We can take the gamma out:

\[\mathop{\mathbb{E}}_{\pi} [\gamma \ G_{t+1} \vert S_t = s ] = \gamma \ \mathop{\mathbb{E}}_{\pi} [\Sigma_{k=0}^{\infty}{ \ \gamma^{k} \ r_{t+k+2}} \vert S_t = s ]\] \[\mathop{\mathbb{E}}_{\pi} [\Sigma_{k=0}^{\infty}{ \ \gamma^{k} \ r_{t+k+2}} \vert S_t = s ] = \Sigma_a \ \pi(s, a) \ \Sigma_{s'} \ p(s', r, \vert s, a) \ \mathop{\mathbb{E}}_{\pi} [\Sigma_{k=0}^{\infty}{\gamma^{k}r_{t+k+2}} \vert S_{t+1} = s' ]\]

We know from earlier that:

\[V^{\pi}(s') = \mathop{\mathbb{E}}_{\pi} [\Sigma_{k=0}^{\infty}{\gamma^{k}r_{t+k+2}} \vert S_{t+1} = s' ]\] \[\mathop{\mathbb{E}}_{\pi} [\Sigma_{k=0}^{\infty}{ \ \gamma^{k} \ r_{t+k+2}} \vert S_t = s ] = \Sigma_a \ \pi(s, a) \ \Sigma_{s'} \ p(s', r, \vert s, a) \ V^{\pi}(s')\]

Finally, the second expectation looks like:

\[\mathop{\mathbb{E}}_{\pi} [\gamma \ G_{t+1} \vert S_t = s ] = \Sigma_a \ \pi(s, a) \ \Sigma_{s'} \ p(s', r, \vert s, a) \ \gamma \ V^{\pi}(s')\]

We can combine the two expectations and get the final form of the Bellman Equation for value state function:

\[V^{\pi}(s) = \mathop{\mathbb{E}}_{\pi} [R_{t+1} + \gamma G_{t+1} \vert S_t = s ]\] \[V^{\pi}(s) = \Sigma_a \ \pi(s, a) \ \Sigma_{s'} \ p(s', r, \vert s, a) \ [r(s, a, s') \ + \ \gamma \ V^{\pi}(s')]\]

5. Bellman Equation for State-Action Value function

We can compute the state-action value function similarly.

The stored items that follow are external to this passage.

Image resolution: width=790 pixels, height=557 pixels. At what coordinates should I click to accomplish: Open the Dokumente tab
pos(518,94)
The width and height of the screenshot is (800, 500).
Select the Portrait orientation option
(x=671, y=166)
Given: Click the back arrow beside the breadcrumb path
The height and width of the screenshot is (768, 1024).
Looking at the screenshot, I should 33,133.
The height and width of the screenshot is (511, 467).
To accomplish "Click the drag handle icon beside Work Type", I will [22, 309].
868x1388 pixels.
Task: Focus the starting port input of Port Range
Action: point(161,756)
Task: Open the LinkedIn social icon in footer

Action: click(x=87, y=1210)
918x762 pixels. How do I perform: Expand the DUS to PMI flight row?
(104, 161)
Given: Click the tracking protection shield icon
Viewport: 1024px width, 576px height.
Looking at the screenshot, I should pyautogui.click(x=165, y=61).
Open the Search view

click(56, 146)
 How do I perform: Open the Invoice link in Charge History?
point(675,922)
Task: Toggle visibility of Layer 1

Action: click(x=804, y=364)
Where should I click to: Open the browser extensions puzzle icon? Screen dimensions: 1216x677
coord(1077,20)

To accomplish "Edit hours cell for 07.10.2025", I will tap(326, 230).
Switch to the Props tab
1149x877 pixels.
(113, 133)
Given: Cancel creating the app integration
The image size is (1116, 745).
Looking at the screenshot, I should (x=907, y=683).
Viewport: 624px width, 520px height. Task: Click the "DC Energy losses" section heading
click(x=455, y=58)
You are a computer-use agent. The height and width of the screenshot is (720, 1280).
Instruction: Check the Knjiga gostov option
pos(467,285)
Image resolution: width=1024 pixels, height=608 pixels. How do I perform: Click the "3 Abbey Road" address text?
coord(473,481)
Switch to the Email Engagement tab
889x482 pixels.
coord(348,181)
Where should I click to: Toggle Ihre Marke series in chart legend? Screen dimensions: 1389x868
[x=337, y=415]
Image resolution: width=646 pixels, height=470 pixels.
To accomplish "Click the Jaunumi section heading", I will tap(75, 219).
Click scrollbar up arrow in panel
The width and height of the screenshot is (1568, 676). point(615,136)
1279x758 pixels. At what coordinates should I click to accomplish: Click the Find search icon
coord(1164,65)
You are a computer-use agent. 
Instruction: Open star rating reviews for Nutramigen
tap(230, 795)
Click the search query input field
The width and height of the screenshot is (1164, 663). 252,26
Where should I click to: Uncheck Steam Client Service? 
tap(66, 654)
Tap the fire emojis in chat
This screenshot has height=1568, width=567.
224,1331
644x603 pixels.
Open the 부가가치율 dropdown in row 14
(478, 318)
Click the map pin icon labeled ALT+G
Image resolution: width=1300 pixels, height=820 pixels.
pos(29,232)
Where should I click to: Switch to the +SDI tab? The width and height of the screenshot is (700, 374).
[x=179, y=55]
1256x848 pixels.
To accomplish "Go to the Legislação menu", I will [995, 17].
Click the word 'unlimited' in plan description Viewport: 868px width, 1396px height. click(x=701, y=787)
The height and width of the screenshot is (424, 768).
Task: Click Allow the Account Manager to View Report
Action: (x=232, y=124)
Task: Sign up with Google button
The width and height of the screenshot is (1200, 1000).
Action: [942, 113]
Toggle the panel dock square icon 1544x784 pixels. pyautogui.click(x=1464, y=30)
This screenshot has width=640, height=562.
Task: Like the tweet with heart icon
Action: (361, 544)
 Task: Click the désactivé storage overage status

\[Q^{\pi}(s, a) = \mathop{\mathbb{E}}_{\pi} [G_t \vert S_t = s, A_t = a]\] \[Q^{\pi}(s) = \mathop{\mathbb{E}}_{\pi} [G_t = \gamma^{0} r_{t+1} + \gamma^{1} r_{t+2} + \gamma^{2} r_{t+3} + \gamma^{3} r_{t+4} + ... \vert S_t = s, A_t = a]\] \[Q^{\pi}(s, a) = \mathop{\mathbb{E}}_{\pi} [\Sigma_{k=0}^{\infty}{ \ \gamma^{k}r_{t+k+1}} \vert S_t = s, A_t = a]\]

Take the first reward out of the summation:

\[Q^{\pi}(s, a) = \mathop{\mathbb{E}}_{\pi} [R_{t+1} + \gamma \ \Sigma_{k=0}^{\infty}{\gamma^{k}r_{t+k+2}} \vert S_t = s, A_t = a]\]

We can separate the two expectations:

\[\mathop{\mathbb{E}}_{\pi} [R_{t+1} \ \vert \ S_t = s, A_t = a]\] \[\mathop{\mathbb{E}}_{\pi} [\gamma \ \Sigma_{k=0}^{\infty}{\gamma^{k}r_{t+k+2}} \ \vert \ S_t = s, A_t = a]\]

The first expectation:

\[\mathop{\mathbb{E}}_{\pi} [r_{t+1} \ \vert \ S_t = s, A_t = a] = \Sigma_{s'} \ p(s', r, \ \vert \ s, a) \ r(s, a, s') \\]

The second expectation:

\[\mathop{\mathbb{E}}_{\pi} [\gamma \ \Sigma_{k=0}^{\infty}{\gamma^{k}r_{t+k+2}} \ \vert \ S_t = s, A_t = a]\]

can also be written as:

\[\mathop{\mathbb{E}}_{\pi} [\gamma \ G_t \ \vert \ S_t = s, A_t = a]\]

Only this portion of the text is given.